个人方向:专注于4G/5G领域,同时兼顾其他网络协议,编解码协议,C/C++,linux等,感兴趣的小伙伴可以关注我,一起交流。
1. RrcSetupRequest介绍
Rrc setup Request消息由UE发起,携带RRC建立原因和UE标识,用于UE向gNB请求建立RRC 连接,传输信道为CCCH。
1.1 发起目的
- 建立SRB1无线承载
- 发送NAS消息
1.2 信令内容抓包
- ue-Identity为终端标识,类型为randomValue
- randomValue是长度为39bit的随机值
- establishmentCause为建立原因mo-Signalling,常见的有mt-Access、mo-Signalling以及mo-Data三种原因。
1.3 gNB回复
gNB进行准入判断,若允许UE接入,回复RRC Connection Setup继续接入流程;若不允许,回复RRC Connection Reject拒绝接入
2. RrcSetupRequest解析处理流程
OAI 调用nr_rrc_gNB_decode_ccch()函数解码CCCH pdu,其解码rrcSetupRequest流程如下:
- 对于主函数传过来的buffer,调用uper_decode()进行per解码,获得消息ID为rrcSetupRequest。
- 根据rnti查找UE上下文rrc_gNB_get_ue_context(),如果能够找到上下文,说明该rnti已经注册,释放掉该UE上下文rrc_gNB_free_mem_UE_context();一般正常情况UE是初次接入,rnti也是唯一的,在上下文中是无法查找到的。

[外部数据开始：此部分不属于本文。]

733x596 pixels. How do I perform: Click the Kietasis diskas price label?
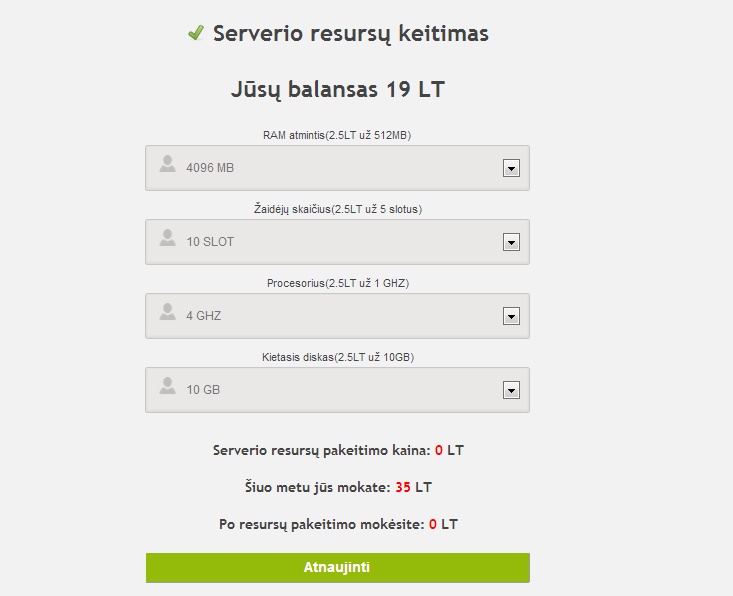pos(338,357)
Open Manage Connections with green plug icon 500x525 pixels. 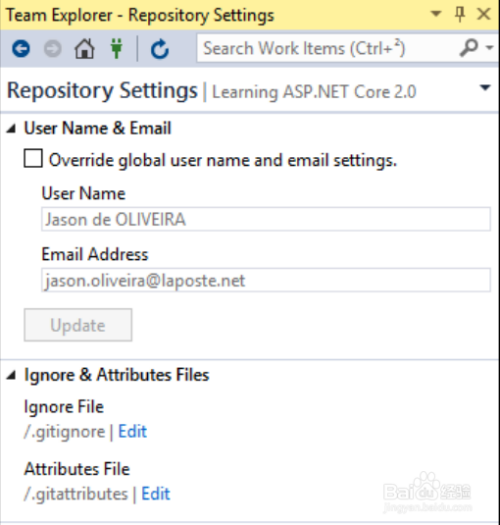click(x=116, y=49)
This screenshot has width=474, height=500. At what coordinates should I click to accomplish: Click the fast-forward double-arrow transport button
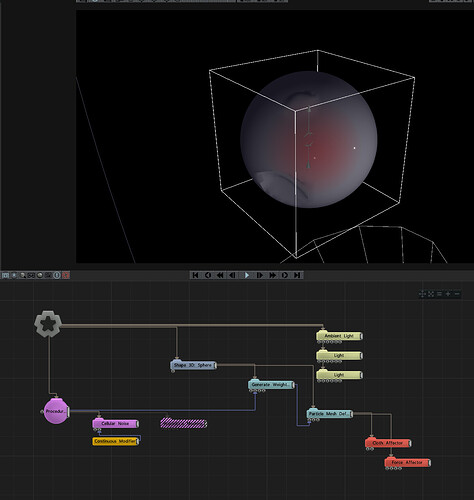(272, 275)
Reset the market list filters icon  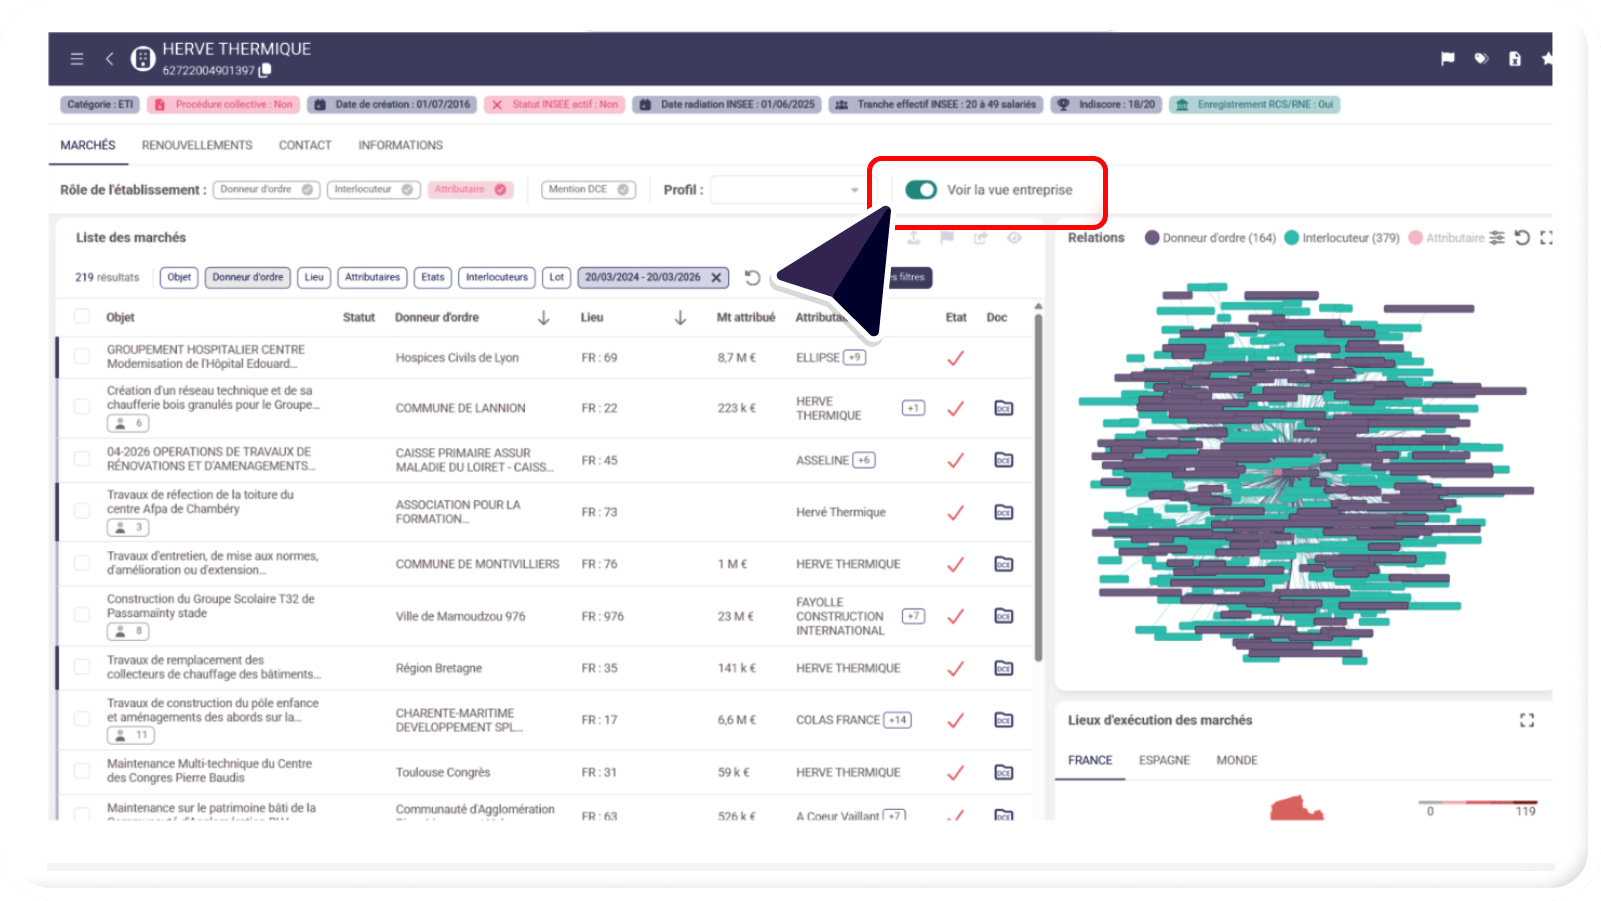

- 对ue_Identity类型进行判断,分三种情况:
- ue_Identity为NR_InitialUE_Identity_PR_randomValue ,即随机值,长度为39bit;
- ue_Identity为NR_InitialUE_Identity_PR_ng_5G_S_TMSI_Part1 ,5G_S_TMSI长度为48bit,Part1为前39bit。
- 以上两种均不是。
- 对于randomValue或者5G_S_TMSI_Part1,将为该UE创建上下文rrc_gNB_get_next_free_ue_context(),然后生成RRCSetup回复UE,调用函数rrc_gNB_generate_RRCSetup()。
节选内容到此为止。